The impact of the ruling in Louisiana v. Callais is still uncertain, but some Southern states have already started to redraw their legislative districts with the aim of securing Republican control. It is predicted that several Black Democratic legislators could lose their seats in the upcoming midterm elections as a result. Democrats are threatening to respond with their own redistricting plans.

Following a 2019 court decision, political gerrymandering – where districts are manipulated to favor a particular party – cannot be legally challenged under federal law. Prior to the Callais ruling, lawmakers had to be careful not to excessively weaken the voting power of minority residents while seeking partisan control of a district.

However, after Callais, legislators must now disregard the race of voters entirely to avoid potential legal challenges like the one faced by Louisiana. Moving forward, gerrymandering is permitted, as long as it is race-neutral. Despite this, research suggests that race may still play a significant role in the design of congressional districts, especially in the South where it can be a stronger predictor of voting behavior than party affiliation.

Political gerrymandering involves drawing electoral districts to benefit one party over another, with district-drawing typically controlled by state legislatures. Our study, conducted by political scientists with expertise in Congress, elections, and constitutional law, indicates that taking both race and party into account can enhance partisan advantage when redrawing districts.

The research challenges a claim made by Justice Alito in a recent Supreme Court case, suggesting that only party affiliation, not race, is relevant in district-drawing for partisan advantage. By analyzing election results in South Carolina from 2010 to 2020, our study reveals that voters’ race is a more consistent predictor of their voting behavior than their party affiliation. This suggests that legislators may have a data-driven incentive to consider race when creating partisan districts, particularly in Southern states.

In a hypothetical redistricting scenario in South Carolina, the study highlights the importance of understanding how racial and partisan demographics can influence voting outcomes.

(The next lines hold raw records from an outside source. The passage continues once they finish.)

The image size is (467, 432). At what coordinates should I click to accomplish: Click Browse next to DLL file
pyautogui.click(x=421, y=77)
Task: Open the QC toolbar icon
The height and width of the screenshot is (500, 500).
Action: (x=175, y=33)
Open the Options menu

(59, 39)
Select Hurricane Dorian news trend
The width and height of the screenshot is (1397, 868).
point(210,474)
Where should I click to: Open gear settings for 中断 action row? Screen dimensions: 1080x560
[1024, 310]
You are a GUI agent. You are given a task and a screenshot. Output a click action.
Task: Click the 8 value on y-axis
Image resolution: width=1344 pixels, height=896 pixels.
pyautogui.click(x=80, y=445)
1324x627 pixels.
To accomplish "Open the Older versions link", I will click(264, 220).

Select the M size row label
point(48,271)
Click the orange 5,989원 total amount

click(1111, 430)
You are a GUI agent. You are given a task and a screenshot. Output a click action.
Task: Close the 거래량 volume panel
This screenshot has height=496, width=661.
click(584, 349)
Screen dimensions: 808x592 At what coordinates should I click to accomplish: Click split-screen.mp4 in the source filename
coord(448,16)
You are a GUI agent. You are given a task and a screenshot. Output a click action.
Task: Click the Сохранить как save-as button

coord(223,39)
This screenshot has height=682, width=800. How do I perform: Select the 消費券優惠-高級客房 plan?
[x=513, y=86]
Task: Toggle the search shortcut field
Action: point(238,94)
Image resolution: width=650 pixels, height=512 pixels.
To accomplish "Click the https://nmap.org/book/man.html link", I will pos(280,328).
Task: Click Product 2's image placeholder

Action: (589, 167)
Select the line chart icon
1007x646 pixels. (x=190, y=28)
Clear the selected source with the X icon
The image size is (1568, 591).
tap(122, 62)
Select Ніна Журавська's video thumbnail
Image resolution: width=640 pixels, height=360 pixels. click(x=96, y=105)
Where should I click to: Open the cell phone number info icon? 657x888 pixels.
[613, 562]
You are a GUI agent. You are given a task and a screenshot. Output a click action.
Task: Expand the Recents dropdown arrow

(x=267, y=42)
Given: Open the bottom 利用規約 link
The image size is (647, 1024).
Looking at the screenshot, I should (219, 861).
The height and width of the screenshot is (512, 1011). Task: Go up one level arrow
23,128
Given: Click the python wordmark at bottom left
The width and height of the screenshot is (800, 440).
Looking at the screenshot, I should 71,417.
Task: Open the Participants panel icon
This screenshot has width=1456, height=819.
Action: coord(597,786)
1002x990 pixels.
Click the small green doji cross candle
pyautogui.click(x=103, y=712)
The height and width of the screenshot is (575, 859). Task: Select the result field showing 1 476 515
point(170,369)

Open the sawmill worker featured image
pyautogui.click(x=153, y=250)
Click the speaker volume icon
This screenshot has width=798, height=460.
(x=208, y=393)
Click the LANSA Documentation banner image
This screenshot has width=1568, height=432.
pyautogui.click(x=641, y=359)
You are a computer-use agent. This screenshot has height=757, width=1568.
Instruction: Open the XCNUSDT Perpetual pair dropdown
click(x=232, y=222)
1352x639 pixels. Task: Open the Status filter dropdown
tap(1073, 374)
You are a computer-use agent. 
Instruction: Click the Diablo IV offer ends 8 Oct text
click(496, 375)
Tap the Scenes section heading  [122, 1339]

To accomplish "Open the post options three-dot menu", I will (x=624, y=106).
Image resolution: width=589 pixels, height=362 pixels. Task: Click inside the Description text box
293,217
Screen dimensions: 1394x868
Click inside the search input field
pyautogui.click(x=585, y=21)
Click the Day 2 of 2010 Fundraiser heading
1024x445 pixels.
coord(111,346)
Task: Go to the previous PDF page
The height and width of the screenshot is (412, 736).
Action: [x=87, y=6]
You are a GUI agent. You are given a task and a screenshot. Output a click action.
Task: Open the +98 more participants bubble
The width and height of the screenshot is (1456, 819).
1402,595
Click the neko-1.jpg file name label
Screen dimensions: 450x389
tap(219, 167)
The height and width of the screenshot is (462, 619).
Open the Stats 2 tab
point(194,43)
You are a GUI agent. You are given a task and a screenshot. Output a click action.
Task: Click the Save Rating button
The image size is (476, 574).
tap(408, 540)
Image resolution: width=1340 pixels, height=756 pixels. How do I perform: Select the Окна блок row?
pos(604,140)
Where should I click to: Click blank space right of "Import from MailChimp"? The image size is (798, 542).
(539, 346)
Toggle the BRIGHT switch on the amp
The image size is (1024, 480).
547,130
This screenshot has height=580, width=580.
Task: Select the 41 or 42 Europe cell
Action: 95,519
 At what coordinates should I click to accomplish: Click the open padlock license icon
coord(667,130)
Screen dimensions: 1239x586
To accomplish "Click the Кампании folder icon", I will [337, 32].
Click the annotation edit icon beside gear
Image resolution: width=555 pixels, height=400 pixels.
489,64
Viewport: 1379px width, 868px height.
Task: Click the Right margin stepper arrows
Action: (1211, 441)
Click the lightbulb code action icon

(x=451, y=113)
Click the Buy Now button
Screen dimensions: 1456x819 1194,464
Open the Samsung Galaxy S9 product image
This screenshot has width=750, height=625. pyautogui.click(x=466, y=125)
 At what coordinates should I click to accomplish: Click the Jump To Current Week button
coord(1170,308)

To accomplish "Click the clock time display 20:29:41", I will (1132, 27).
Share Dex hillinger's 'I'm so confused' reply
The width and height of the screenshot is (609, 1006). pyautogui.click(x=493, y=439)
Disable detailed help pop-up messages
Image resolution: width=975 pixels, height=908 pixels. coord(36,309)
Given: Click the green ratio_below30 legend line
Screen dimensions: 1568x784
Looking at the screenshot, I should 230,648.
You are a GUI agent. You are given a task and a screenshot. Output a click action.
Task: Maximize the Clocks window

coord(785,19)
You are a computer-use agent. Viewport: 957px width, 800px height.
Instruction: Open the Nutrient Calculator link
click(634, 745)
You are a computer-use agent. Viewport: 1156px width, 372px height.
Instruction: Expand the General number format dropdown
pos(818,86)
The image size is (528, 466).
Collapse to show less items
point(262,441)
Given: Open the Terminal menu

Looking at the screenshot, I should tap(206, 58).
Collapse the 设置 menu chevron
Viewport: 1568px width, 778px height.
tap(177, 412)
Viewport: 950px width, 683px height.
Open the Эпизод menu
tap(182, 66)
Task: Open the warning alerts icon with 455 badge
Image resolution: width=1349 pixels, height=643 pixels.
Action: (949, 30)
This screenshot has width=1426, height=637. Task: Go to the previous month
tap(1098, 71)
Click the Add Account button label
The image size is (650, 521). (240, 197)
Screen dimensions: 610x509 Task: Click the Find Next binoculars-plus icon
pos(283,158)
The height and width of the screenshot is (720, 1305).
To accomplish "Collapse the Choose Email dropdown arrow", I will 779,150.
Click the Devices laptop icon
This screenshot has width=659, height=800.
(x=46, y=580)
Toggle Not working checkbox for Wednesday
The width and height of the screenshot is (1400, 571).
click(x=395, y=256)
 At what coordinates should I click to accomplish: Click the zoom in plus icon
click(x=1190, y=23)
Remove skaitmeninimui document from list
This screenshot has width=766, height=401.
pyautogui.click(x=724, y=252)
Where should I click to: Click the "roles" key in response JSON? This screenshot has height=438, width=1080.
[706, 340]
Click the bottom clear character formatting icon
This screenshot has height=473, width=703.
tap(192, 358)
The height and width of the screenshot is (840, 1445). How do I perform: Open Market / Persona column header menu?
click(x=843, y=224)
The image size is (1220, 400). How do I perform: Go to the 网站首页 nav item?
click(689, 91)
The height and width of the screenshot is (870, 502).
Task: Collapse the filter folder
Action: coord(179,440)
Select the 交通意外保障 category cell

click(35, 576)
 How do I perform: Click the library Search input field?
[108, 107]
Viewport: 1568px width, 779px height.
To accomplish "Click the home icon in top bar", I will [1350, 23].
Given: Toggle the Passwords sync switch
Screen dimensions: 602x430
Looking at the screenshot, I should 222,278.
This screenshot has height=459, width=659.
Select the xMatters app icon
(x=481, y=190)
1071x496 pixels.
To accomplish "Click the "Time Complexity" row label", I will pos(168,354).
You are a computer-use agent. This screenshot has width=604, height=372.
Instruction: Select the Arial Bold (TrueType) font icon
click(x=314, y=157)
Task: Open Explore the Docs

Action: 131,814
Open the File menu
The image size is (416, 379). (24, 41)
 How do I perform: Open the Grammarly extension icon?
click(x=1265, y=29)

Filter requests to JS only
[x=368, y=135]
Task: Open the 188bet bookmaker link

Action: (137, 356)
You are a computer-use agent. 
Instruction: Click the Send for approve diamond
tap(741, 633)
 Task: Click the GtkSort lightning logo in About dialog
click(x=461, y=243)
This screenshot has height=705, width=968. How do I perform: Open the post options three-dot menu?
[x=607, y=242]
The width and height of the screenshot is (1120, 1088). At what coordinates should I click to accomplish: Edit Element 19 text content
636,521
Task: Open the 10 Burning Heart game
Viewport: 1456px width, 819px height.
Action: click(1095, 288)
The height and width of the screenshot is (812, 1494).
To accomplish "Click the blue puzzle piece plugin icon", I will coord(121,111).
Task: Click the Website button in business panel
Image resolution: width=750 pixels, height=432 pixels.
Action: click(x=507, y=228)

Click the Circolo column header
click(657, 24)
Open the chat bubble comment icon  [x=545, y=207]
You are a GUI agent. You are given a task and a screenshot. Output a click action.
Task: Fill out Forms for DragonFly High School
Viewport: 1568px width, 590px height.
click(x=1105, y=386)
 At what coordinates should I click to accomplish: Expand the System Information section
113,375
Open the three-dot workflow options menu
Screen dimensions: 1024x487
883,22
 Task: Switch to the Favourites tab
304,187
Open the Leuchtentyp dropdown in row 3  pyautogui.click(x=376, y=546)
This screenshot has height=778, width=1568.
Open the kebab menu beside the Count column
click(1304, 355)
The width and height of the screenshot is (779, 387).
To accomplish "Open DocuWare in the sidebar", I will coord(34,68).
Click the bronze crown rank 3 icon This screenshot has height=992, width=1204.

It warns that relying solely on past partisan returns to redraw districts may not accurately predict future voting behavior, especially in areas where race plays a significant role in shaping political preferences.

While using race in redistricting for partisan advantage may raise concerns of discrimination, our findings suggest that race could still influence political gerrymandering processes despite claims of being race-neutral. Voting rights advocates are urged to remain vigilant against potential manipulation of district lines based on racial demographics.